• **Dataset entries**
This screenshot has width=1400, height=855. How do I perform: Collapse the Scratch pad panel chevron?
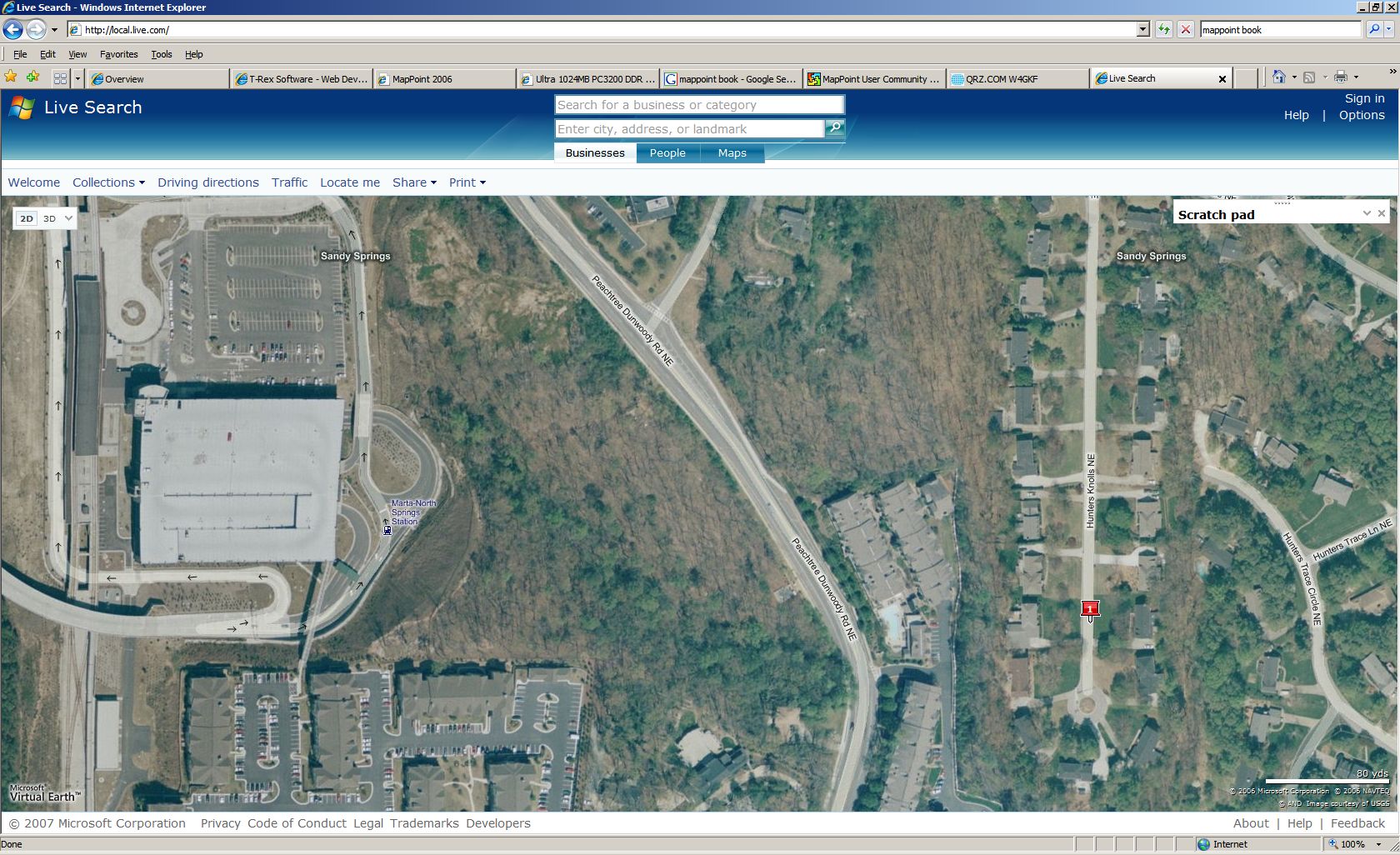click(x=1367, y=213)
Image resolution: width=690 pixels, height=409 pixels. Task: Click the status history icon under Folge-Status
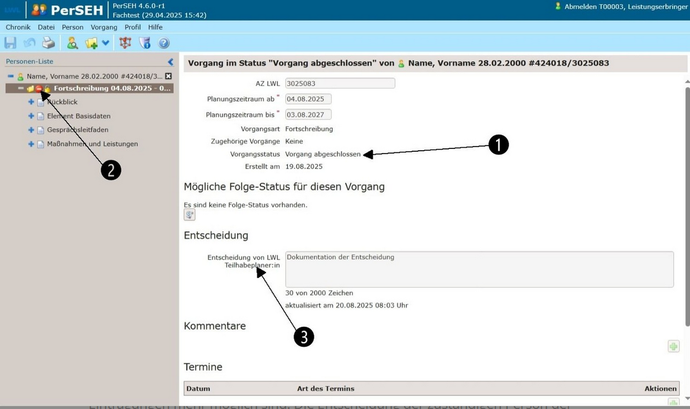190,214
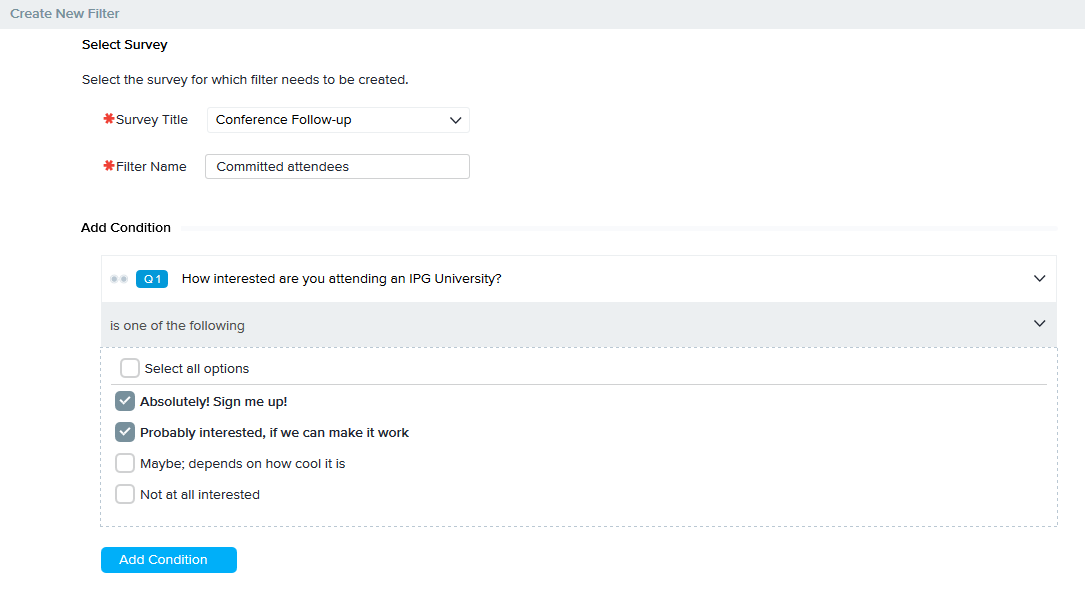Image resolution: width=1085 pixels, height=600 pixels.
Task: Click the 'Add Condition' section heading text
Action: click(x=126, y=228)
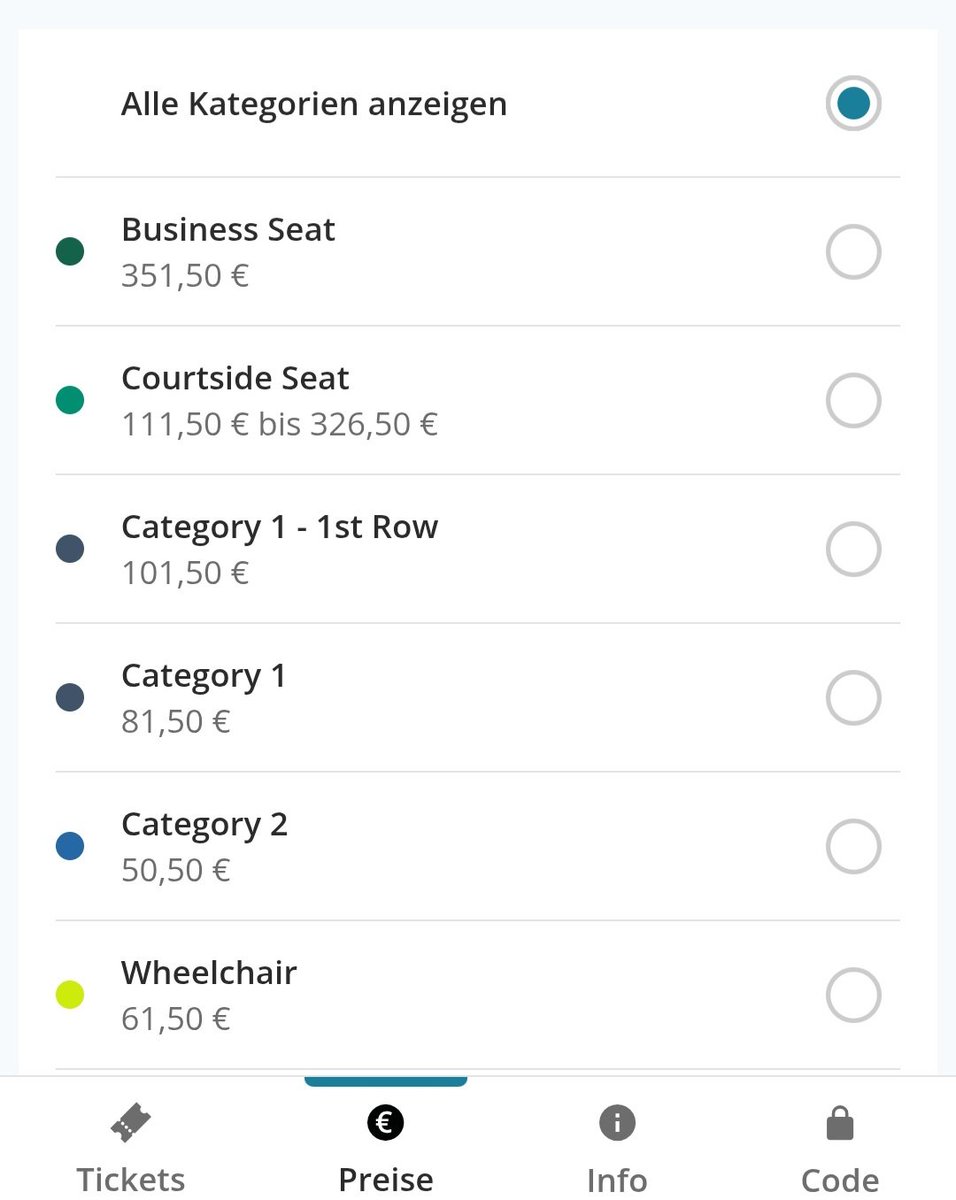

• **Exercise brief**
Only the wording of the records is wanted: copy it all exactly and omit the pictures.

• **Task response**
This screenshot has width=1400, height=855. How do I perform: Collapse the Scratch pad panel chevron?
click(x=1367, y=213)
Image resolution: width=690 pixels, height=409 pixels. Task: Click the status history icon under Folge-Status
190,214
Image resolution: width=1085 pixels, height=600 pixels.
Task: Click the 'Add Condition' section heading text
Action: click(x=126, y=228)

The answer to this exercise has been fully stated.